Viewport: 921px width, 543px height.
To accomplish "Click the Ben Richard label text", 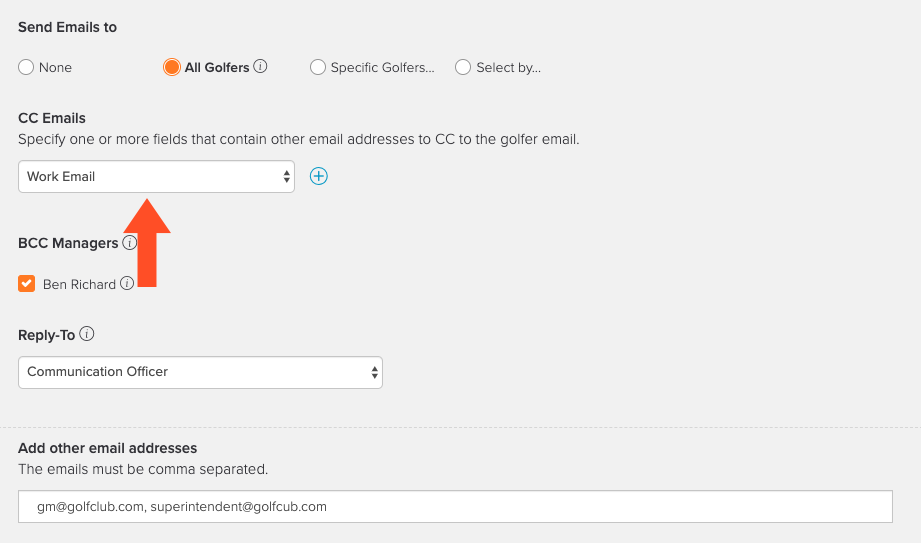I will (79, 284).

=-=-=-=-=

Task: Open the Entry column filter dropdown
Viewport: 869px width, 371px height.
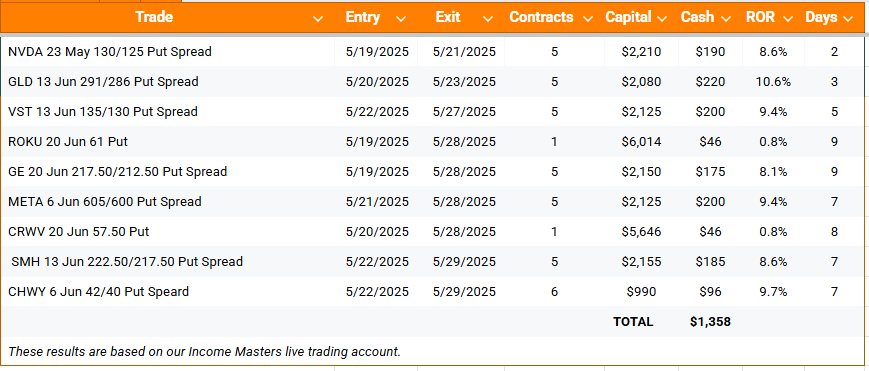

=-=-=-=-=

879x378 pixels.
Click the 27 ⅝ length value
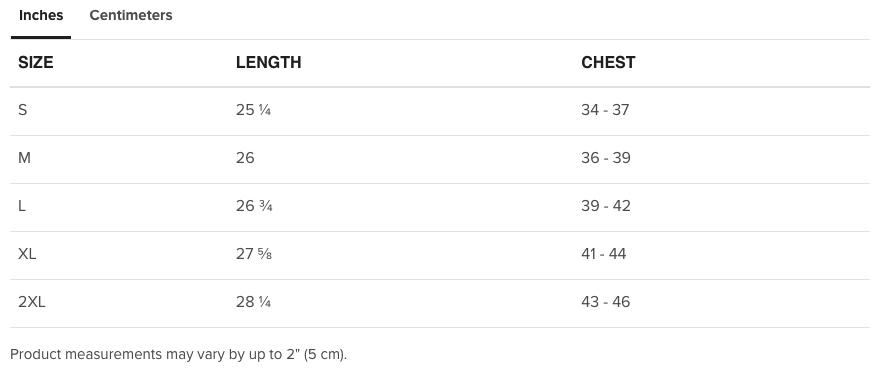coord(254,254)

=-=-=-=-=

*Exercise aim:* Take the line above containing "Task: Open the Entry column filter dropdown", the line containing "Viewport: 869px width, 371px height.", and all lines in between, and copy them exactly without anything else.

*Answer to the problem:*
Task: Open the Entry column filter dropdown
Viewport: 869px width, 371px height.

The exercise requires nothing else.